Given problem A
Copy the records word for word, starting at the beginning of the records and ending at the line that contains "pos(926,225)". Include both of those lines and omit the pictures.

Document passage
________________

3.       Advertising. Advertising is defined as the cost associated with lead
         generation programs arranged by the Consultant for the Company. These
         programs are designed to create investor awareness for the Company. All
         advertising/lead generation programs are to be presented by the
         Consultant to the Company and approved by the Company in advance.

4.       Compensation to Consultant. Consultant is to receive an initial
         $10,000.00 retainer, payable upon execution of this Agreement. Each
         subsequent payment of $10,000.00 is to be paid on the 1st of each
         month.



<PAGE>
            a.   Consultant is to receive a Warrant to purchase 50,000 common
                 shares of USTT, @ $2.00 per share. Said Warrant shall be issued
                 within 6 months of this contract and shall have a 2-year term
                 from the date of issuance and shall be fully vested upon
                 issuance.

            b.   Consultant is to receive a Warrant to purchase 50,000 common
                 shares of USTT, @ $3.00 per share. Said Warrant shall be issued
                 within 6 months of this contract and shall have a 2-year term
                 from the date of issuance and shall be fully vested upon
                 issuance.

            c.   Consultant represents and warrants to the Company that it is an
                 Accredited Investor as such term is defined in Rule 501
                 promulgated under the Securities Act of 1933, as amended
                 ("Act") . As a result thereof, the Warrants and the Common
                 Stock underlying the Warrants will be issued to the Consultant
                 pursuant to Rule 506 promulgated under the Act.

            d.   The Warrants and the Common Stock underlying the Warrants
                 issuable to the Consultant shall not be registered under the
                 Act or any state securities laws, and shall constitute
                 restricted securities as defined under Rule 144 promulgated
                 under the Act. Following the issuance of the Warrants, the
                 Company shall, at its expense, file and use its best efforts to
                 have declared effective, a registration statement under the Act
                 covering the resale by the Consultant of the Common Stock
                 underlying the Warrants. The Company shall use its best efforts
                 to have the resale of the Common Stock exempted from the
                 registration requirements under applicable state securities
                 laws.

5.       Reimbursement of Costs. Consultant shall be responsible for all
         advertising costs for its lead generation campaigns. All travel costs
         are to be presented to the company in advance and are to be split on a
         50/50 basis between the consultant and the company.

________________

Recorded information

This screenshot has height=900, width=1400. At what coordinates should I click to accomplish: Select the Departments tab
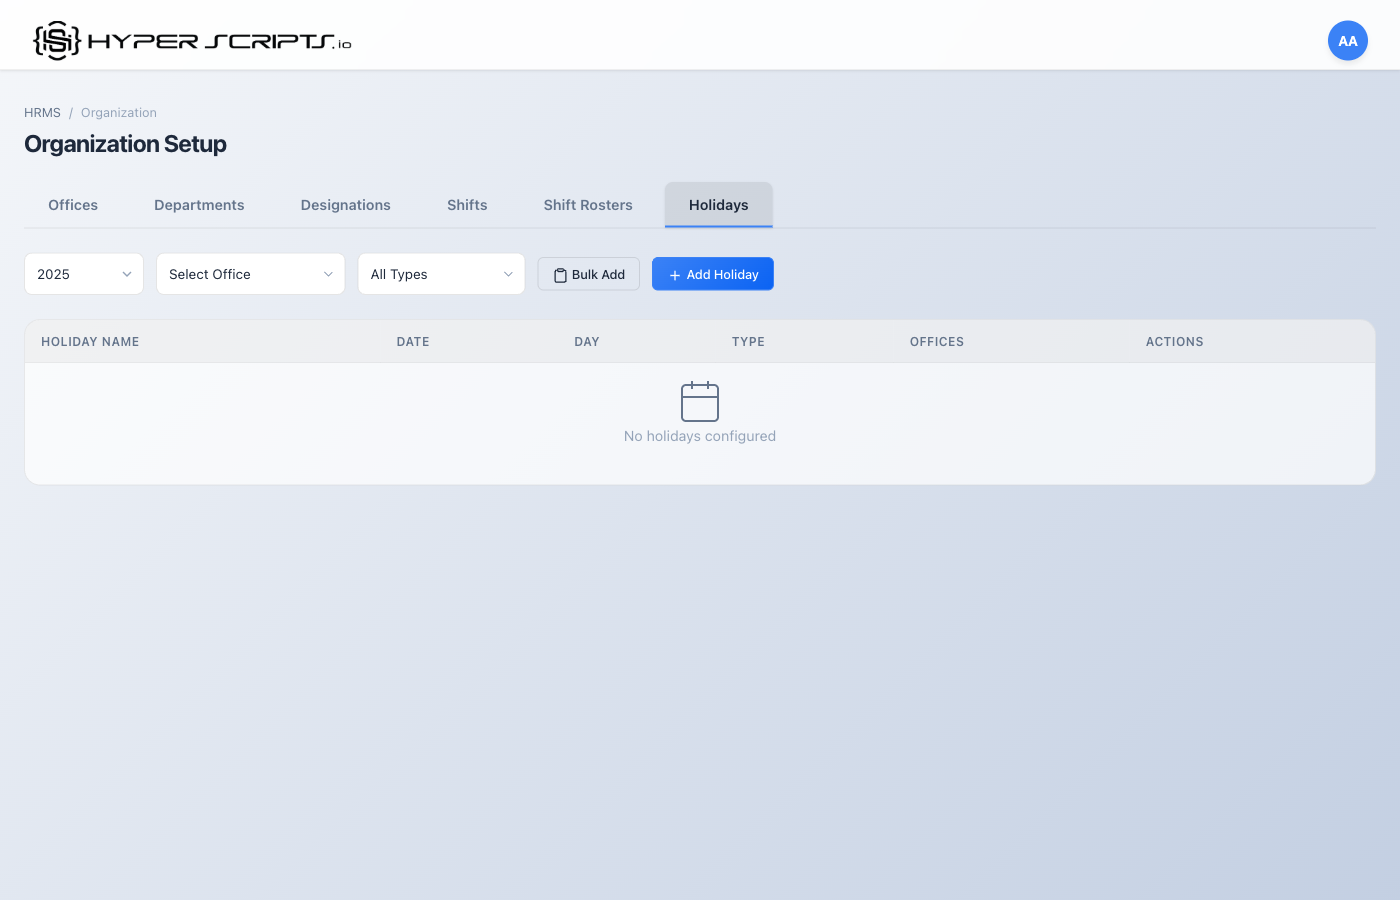(199, 204)
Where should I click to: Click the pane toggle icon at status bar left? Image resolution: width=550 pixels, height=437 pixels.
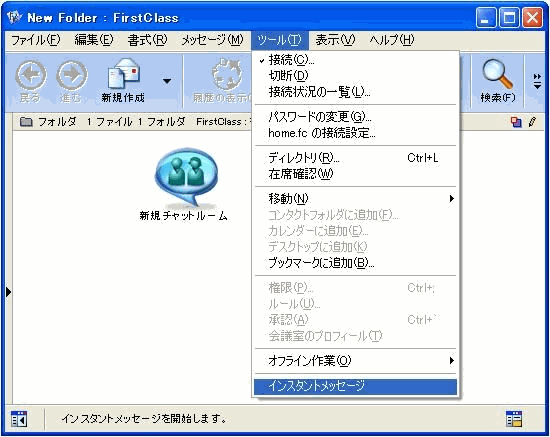[x=19, y=419]
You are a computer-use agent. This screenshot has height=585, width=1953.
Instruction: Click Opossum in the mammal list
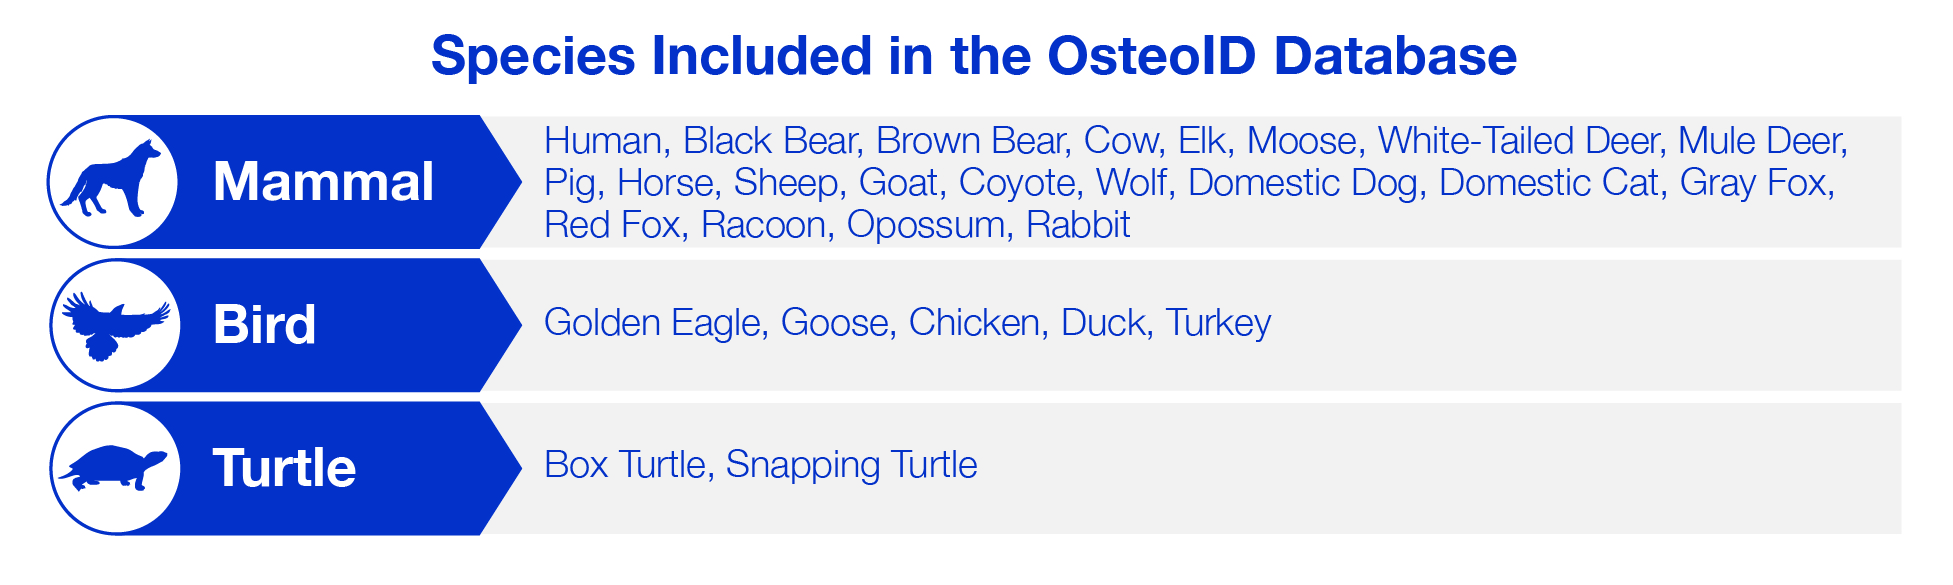pos(926,225)
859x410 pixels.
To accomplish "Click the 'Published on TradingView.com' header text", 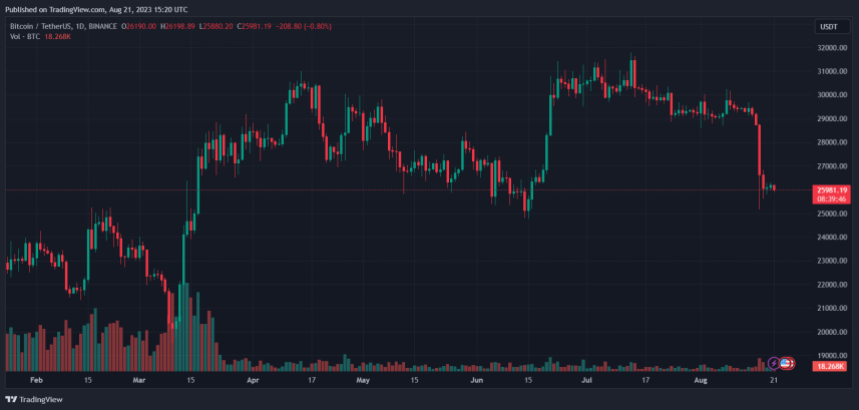I will (x=96, y=8).
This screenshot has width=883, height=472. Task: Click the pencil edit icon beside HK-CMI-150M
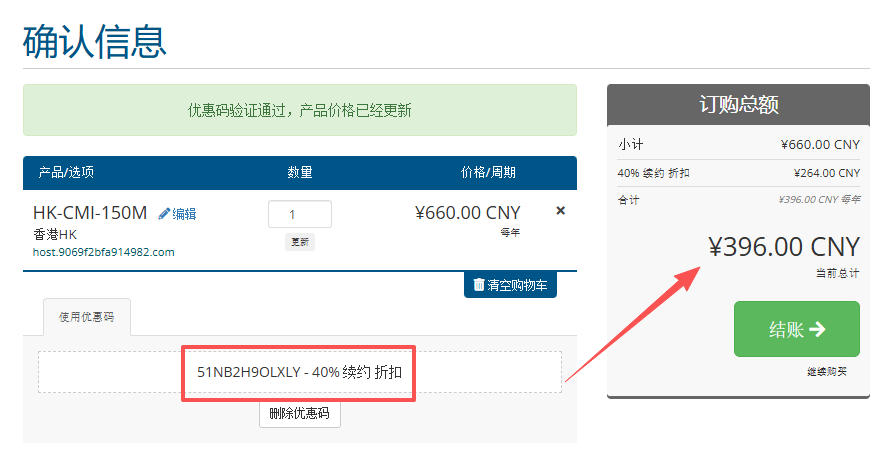coord(164,213)
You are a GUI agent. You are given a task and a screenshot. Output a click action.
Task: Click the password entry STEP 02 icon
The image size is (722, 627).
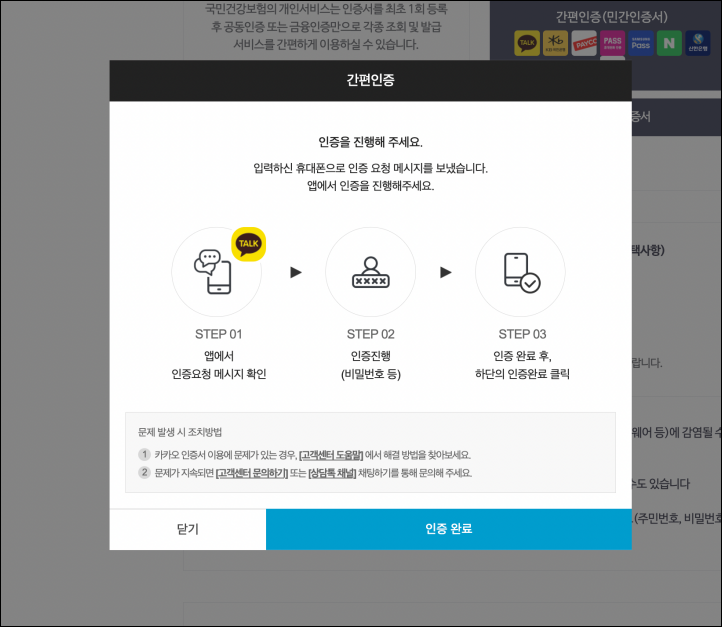point(371,272)
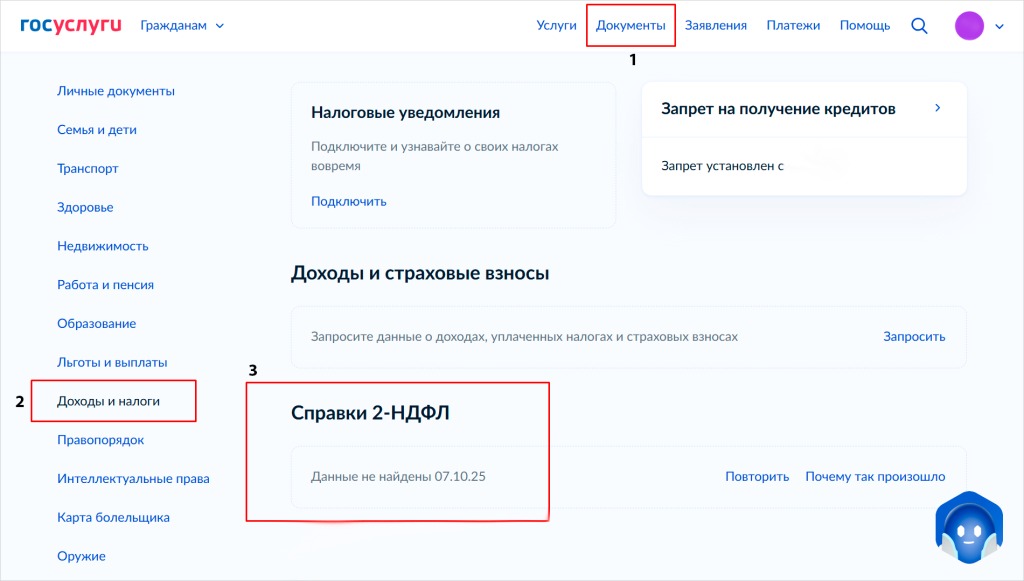
Task: Click the purple user avatar
Action: click(x=969, y=26)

________________

Given problem B
Translate this sentence from the consulting agreement passage into Spanish: "These programs are designed to create investor awareness for the Company."

Result A
This screenshot has height=900, width=1400. At what coordinates should I click to accomplish: Select the Departments tab
(199, 204)
Where should I click to: Click the pane toggle icon at status bar left? Image resolution: width=550 pixels, height=437 pixels.
[x=19, y=419]
You are a computer-use agent. This screenshot has height=585, width=1953.
Instruction: Click Opossum in the mammal list
pos(926,225)

Result B
Estos programas están diseñados para dar a conocer la Compañía entre los inversionistas.